Texte intégral
Vu la procédure suivante :
Par une requête enregistrée le 24 juin 2026, M. A... B..., représenté par la SCP Themis avocats et associés, demande au juge des référés de prononcer son admission provisoire à l’aide juridictionnelle, d’ordonner, sur le fondement des dispositions de l’article L. 521-1 du code de justice administrative, la suspension de l’exécution de la décision du 27 mai 2026 par laquelle la cheffe d’établissement de la maison centrale d’Ensisheim a refusé de délivrer un permis de visite à son ami, d’enjoindre à la cheffe d’établissement de la maison centrale d’Ensisheim de délivrer le permis de visite sollicité dans un délai de quinze jours suivant la notification de l’ordonnance à intervenir, sous astreinte de 100 euros par jour de retard, et de mettre à la charge de l’Etat la somme de 1 500 euros à verser à son avocat en application de l’article L. 761-1 du code de justice administrative et de l’article 37 de la loi du 10 juillet 1991.
Vu les autres pièces du dossier.
Vu :
- la loi n° 91-647 du 10 juillet 1991 ;
- le code de justice administrative.
La présidente du tribunal a désigné M. Rees, vice-président, pour statuer sur les demandes de référé.
Considérant ce qui suit :
Sur la demande d’admission provisoire à l’aide juridictionnelle :
Aux termes de l’article 20 de la loi susvisée du 10 juillet 1991 : « Dans les cas d’urgence, (…) l’admission provisoire à l’aide juridictionnelle peut être prononcée (…) par la juridiction compétente (…) ».
Dans les circonstances de l’espèce, il n’y a pas lieu de prononcer l’admission provisoire de M. B... à l’aide juridictionnelle.
Sur les autres demandes :
Aux termes de l’article L. 521-1 du code de justice administrative : « Quand une décision administrative, même de rejet, fait l’objet d’une requête en annulation ou en réformation, le juge des référés, saisi d’une demande en ce sens, peut ordonner la suspension de l’exécution de cette décision, ou de certains de ses effets, lorsque l’urgence le justifie et qu’il est fait état d’un moyen propre à créer, en l’état de l’instruction, un doute sérieux quant à la légalité de la décision (…) ». Aux termes de l’article L. 522-1 de ce code : « Le juge des référés statue au terme d’une procédure contradictoire écrite ou orale. Lorsqu’il lui est demandé de prononcer les mesures visées aux articles L. 521-1 et L. 521-2, de les modifier ou d’y mettre fin, il informe sans délai les parties de la date et de l’heure de l’audience publique. (...) ». Aux termes de l’article L. 522-3 de ce code : « (…) lorsqu’il apparaît manifeste, au vu de la demande, (…) qu’elle est mal fondée, le juge des référés peut la rejeter par une ordonnance motivée sans qu’il y ait lieu d’appliquer les deux premiers alinéas de l’article L. 522-1 ».

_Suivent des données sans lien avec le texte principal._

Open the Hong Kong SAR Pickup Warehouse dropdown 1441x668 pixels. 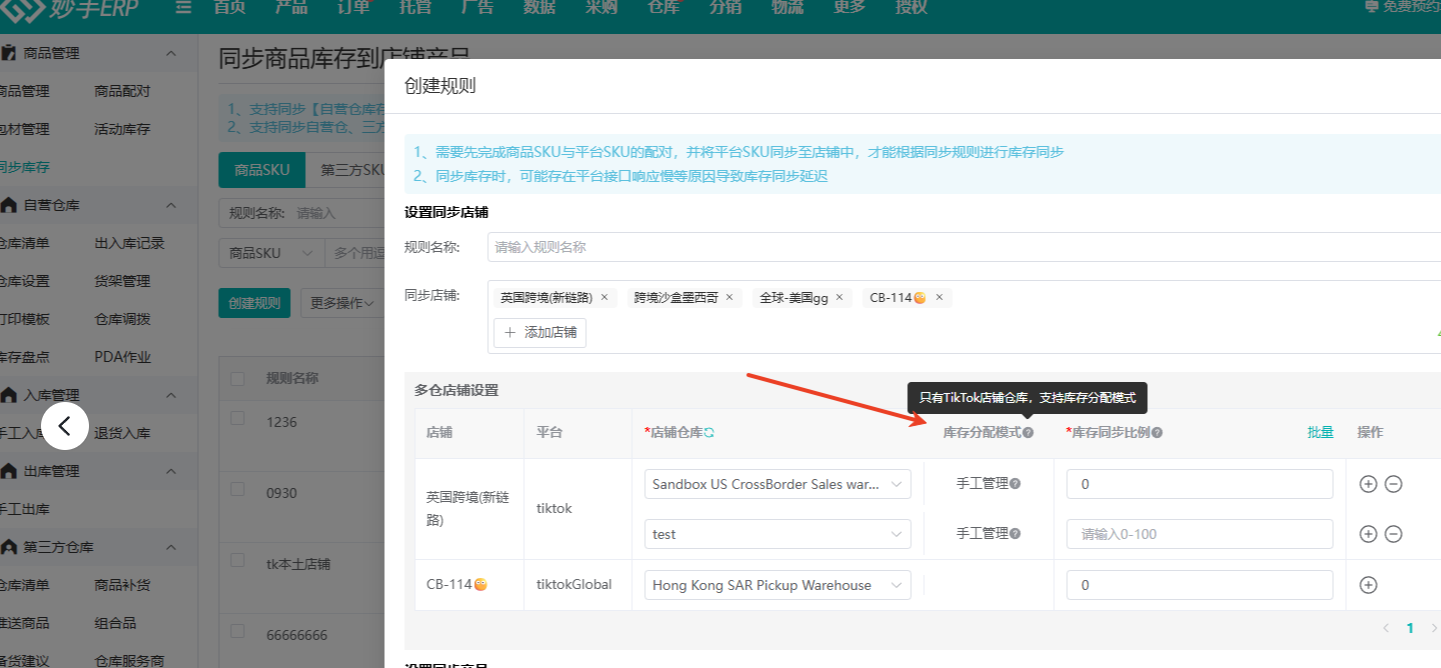(778, 585)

Pauvrement circonstancié et non étayé, le moyen unique de la requête, tiré de l’erreur d’appréciation, n’apparaît pas propre à créer un doute sérieux quant à la légalité de la décision contestée. La demande de suspension apparaît ainsi, en l’état de l’instruction, manifestement mal fondée.

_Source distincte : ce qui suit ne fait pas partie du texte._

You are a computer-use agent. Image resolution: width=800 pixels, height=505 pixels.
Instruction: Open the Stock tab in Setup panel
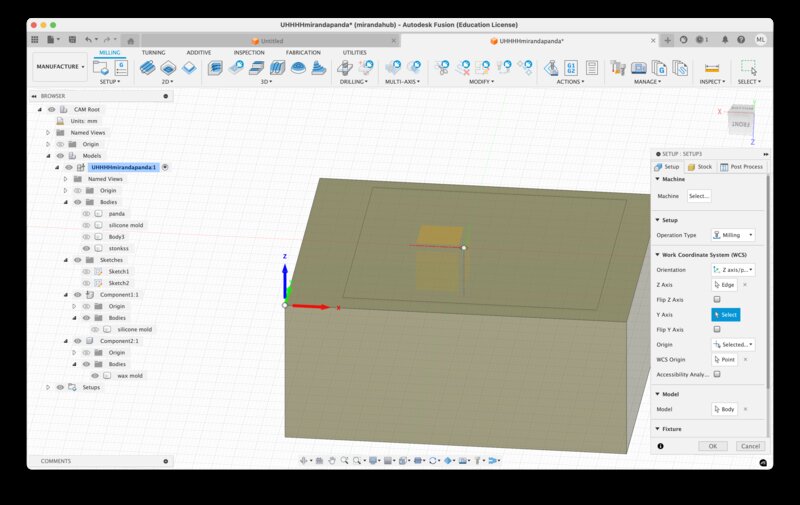tap(699, 167)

Dès lors, et sans qu’il soit besoin de se prononcer sur l’urgence, il y a lieu de faire application des dispositions de l’article L. 522-3 du code de justice administrative pour rejeter les conclusions présentées par M. B... sur le fondement de son article L. 521-1, ainsi que, par voie de conséquence, ses conclusions aux fins d’injonction et d’application de l’article L. 761-1 de ce code et de l’article 37 de la loi du 10 juillet 1991.
O R D O N N E :
La requête de M. B... est rejetée.
La présente ordonnance sera notifiée à M. A... B... et à la SCP Themis avocats et associés. Copie en sera adressée au garde des sceaux, ministre de la justice.

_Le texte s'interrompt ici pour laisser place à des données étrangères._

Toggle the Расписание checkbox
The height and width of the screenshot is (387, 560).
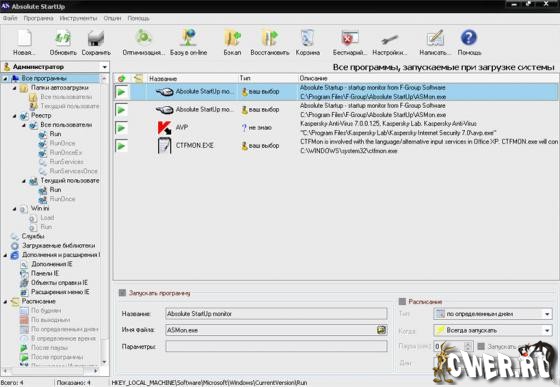pyautogui.click(x=402, y=301)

Fait à Strasbourg, le 1er juillet 2026.
Le juge des référés,
P. Rees
La République mande et ordonne au ministre de la justice, garde des sceaux en ce qui le concerne ou à tous commissaires de justice à ce requis en ce qui concerne les voies de droit commun contre les parties privées de pourvoir à l’exécution de la présente ordonnance.